-- BEGIN Text block --

# Uh oh - laptop problem



## alan_mcc (Oct 28, 2008)

Hi guys

Was on my mums new Samsung laptop earlier and I somehow ended up switching the 'Wireless Capability' off.

According to my internet searches there should be a switch but I cannot see any.

The most obvious looks to be Fn/F12 but that simply turns Scroll Lock on.

Can anybody help me turn it back on? (before I get battered)

thanks


----------



## Matt197 (Dec 27, 2006)

Well there will either be a switch at the front or side of the laptop or the function (Fn) key + one of the F keys.

Look at the F keys and try and find a symbol that looks like wireless tower bit like this ((/\))

Failing that post the model number of the laptop.


----------



## alan_mcc (Oct 28, 2008)

Tried looking, theres no switches and yes I found a button similar to what you're going on about but it doesn't work when pressed in combination with Fn or by itself.

It's F9 by the way.

All I can see is Samsung RV510

thank you very much.


----------



## CraigQQ (Jan 20, 2011)

i've got a samsung r530, and it is the Fn and f9 combo for wireless,

look at the task bar.. find the internet one, should be a few bars ect

double click it will say its not connected.. and ask if you want to turn it on.. or if it doesnt say that..
might say to troubleshoot the problem.. do this and it will tell you you need to tur nthe wireless on.

i have a different problem with my r530... i dropped it from the top stair to the bottom this morning..
battery went flying and there is a small crack in the case, 
nothing major.. expected it to be wrecked.

but its lost the desktop theme, and resorted to a classic windows theme.. tried to change it and it shows the samsung and windows 7 themes, but wont let me click on them :s
is it the graphics card? dislodged.. maybe broken?


----------



## alan_mcc (Oct 28, 2008)

I click troubleshooting and it just says I need to turn it on. There is no option to turn it on.

I must be pressing Fn and F9 wrong, how am I meant to be pressing them? Simultaneously?


----------



## CraigQQ (Jan 20, 2011)

hold fn and press f9 while holding it down.


----------



## alan_mcc (Oct 28, 2008)

didn't work


----------



## Matt197 (Dec 27, 2006)

-- END Text block --
-- BEGIN Items --

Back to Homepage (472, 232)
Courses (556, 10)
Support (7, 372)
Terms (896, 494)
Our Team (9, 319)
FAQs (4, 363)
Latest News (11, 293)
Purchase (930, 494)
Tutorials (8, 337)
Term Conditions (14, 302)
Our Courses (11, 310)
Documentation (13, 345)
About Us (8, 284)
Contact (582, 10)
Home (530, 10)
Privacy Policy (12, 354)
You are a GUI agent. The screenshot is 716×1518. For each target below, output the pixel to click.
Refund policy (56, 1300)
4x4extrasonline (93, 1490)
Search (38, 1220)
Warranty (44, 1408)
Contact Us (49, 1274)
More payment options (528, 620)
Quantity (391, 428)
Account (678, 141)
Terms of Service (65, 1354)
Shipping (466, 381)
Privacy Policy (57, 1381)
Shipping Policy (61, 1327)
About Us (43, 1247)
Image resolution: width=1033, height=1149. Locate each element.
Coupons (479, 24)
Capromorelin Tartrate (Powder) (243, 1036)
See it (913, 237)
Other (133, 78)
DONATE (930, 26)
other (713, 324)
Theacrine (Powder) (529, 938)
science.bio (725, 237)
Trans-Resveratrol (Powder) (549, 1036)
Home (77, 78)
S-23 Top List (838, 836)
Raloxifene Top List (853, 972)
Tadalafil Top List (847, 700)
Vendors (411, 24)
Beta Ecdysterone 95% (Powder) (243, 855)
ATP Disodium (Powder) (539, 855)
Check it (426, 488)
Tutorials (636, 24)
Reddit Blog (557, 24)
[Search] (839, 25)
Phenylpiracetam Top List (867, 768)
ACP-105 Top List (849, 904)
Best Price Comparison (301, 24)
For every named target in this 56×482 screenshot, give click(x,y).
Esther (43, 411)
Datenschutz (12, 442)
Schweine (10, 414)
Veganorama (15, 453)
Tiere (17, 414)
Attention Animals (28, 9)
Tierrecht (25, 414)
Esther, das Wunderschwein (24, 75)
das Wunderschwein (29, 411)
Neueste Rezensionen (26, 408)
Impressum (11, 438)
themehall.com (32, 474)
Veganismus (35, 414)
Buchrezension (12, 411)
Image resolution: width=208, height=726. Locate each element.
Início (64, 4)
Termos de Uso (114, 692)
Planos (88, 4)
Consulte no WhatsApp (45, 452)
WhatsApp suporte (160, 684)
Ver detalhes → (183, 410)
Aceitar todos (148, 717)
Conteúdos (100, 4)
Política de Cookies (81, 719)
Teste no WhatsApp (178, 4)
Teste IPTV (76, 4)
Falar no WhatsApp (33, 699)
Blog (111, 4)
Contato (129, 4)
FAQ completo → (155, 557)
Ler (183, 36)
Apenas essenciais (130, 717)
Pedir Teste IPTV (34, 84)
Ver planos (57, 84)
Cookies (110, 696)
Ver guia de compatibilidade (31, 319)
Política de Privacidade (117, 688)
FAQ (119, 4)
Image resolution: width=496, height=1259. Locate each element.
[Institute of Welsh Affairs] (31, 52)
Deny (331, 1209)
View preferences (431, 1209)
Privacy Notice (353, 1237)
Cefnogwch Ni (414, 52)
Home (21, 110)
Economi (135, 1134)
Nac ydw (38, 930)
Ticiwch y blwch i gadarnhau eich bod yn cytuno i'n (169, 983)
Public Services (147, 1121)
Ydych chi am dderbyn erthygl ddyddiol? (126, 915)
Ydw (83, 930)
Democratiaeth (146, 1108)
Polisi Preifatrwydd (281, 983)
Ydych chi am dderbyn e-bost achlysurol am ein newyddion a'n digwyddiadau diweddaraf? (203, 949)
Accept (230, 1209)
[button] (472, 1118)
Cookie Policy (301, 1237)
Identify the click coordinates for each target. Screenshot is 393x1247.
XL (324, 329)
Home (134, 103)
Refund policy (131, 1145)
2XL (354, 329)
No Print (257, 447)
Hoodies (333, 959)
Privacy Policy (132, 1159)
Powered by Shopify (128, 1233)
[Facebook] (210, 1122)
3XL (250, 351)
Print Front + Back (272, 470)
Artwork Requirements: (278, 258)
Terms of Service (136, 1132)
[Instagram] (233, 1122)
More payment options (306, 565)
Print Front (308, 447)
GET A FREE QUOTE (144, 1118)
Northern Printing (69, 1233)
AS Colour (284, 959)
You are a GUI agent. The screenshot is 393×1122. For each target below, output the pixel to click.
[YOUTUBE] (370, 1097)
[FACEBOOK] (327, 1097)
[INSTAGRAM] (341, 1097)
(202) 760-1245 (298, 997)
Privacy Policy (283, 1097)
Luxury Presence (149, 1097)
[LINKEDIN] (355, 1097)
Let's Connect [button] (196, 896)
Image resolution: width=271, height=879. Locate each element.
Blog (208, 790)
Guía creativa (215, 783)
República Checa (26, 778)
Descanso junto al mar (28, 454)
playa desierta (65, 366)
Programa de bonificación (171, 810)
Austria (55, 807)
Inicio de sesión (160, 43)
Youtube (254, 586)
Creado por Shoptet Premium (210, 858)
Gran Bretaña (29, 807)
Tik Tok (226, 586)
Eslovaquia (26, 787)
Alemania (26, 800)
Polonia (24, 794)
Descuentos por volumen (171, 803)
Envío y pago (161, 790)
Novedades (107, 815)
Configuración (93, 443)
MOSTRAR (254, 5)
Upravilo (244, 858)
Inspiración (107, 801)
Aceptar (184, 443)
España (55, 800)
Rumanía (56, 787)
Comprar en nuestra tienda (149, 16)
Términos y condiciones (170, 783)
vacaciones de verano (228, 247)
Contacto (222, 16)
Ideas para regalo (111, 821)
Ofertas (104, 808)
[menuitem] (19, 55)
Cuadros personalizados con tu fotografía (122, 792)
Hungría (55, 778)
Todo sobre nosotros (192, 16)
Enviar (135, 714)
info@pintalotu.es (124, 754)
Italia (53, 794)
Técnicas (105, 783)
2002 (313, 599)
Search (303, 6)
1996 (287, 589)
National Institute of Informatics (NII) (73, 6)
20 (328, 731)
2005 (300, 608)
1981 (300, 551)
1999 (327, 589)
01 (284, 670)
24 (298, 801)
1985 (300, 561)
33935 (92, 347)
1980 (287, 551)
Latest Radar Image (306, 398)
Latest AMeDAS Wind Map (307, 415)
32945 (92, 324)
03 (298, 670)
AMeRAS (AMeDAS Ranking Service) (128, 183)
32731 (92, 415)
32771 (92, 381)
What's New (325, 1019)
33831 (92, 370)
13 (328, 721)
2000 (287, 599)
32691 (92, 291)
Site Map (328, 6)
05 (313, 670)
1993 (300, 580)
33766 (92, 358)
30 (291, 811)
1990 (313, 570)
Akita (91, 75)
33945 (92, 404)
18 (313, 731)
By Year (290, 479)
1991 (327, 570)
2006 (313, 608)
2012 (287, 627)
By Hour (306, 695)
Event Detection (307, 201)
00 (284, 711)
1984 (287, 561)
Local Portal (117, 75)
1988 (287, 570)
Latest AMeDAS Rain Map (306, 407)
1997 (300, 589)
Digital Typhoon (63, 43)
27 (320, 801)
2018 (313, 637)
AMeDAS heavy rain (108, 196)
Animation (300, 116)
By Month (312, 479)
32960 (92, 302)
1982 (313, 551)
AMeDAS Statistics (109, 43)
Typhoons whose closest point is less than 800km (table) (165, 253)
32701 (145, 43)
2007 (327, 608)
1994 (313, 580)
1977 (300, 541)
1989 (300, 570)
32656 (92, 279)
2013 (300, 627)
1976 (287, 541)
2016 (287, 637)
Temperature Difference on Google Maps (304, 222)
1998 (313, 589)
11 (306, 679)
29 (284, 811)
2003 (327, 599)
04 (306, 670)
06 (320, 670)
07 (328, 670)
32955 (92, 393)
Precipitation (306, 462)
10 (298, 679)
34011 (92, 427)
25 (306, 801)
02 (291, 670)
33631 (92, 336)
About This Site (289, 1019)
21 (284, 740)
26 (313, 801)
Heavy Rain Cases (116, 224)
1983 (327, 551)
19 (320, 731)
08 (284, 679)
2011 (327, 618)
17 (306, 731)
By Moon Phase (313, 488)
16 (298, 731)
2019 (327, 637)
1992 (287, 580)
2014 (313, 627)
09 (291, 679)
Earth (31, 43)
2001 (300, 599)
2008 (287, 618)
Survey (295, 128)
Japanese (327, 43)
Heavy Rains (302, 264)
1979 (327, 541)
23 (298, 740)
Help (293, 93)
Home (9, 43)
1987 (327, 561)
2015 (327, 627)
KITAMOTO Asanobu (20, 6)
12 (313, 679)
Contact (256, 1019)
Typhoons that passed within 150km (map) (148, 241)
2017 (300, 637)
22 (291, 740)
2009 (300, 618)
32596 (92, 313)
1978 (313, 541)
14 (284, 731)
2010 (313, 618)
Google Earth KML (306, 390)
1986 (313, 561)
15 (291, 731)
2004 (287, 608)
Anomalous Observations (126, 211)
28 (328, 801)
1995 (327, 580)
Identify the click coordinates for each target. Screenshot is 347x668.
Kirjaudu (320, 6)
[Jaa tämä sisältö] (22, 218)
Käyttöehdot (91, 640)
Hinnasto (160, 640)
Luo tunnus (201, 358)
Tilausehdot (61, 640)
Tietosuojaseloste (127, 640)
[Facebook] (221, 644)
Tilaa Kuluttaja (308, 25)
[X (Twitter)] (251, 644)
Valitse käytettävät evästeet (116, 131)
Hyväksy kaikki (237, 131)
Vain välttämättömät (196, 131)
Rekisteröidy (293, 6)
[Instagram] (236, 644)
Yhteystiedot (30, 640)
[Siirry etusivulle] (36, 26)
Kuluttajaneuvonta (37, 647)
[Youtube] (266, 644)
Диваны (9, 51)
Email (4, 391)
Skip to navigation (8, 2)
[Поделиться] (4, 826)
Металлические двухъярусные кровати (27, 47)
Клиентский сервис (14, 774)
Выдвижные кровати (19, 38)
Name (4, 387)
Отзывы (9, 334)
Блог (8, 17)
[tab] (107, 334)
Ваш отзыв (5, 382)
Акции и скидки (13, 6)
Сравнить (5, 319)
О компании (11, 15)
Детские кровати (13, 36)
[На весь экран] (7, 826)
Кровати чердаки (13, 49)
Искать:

-- END Items --

What you need to do: Write the next part of the laptop wireless thread, picking up right after its last line. The listing has no connection to the laptop wireless thread.

Task answer:
It may have got disabled in the BIOS, seen this happen a few times when it’s been switched off by the Fn keys.

Restart your laptop and when you see the blue Samsung logo tap F2 a few times and you should enter into the BIOS, if not wait for Windows to load and try again.

Once you are in the BIOS you should see "Advanced" menu at the top, use the arrows keys to navigate across to it, look for something like “On-board Wireless” in the list, if it has “Disabled” next to it then you need to enable it by first selecting it then pressing enter and moving to “Enable” press enter again to confim.

Press F10 say yes to save changes and that should be that, might have to enable it again once windows loads with the function keys.


----------



## alan_mcc (Oct 28, 2008)

Matt, I'm in the BIOS

Went to advanced and all I say that's disabled is -

EDB
Battery Life Cycle Extension
USB S3 Wake-Up

I've looked around and can't see anything relating to Networks apart from LAN which is enabled.

Really can't thank you enough for this!


----------



## alan_mcc (Oct 28, 2008)

i genuinely don't understand why it won't just switch it on.


----------



## Ninja59 (Feb 17, 2009)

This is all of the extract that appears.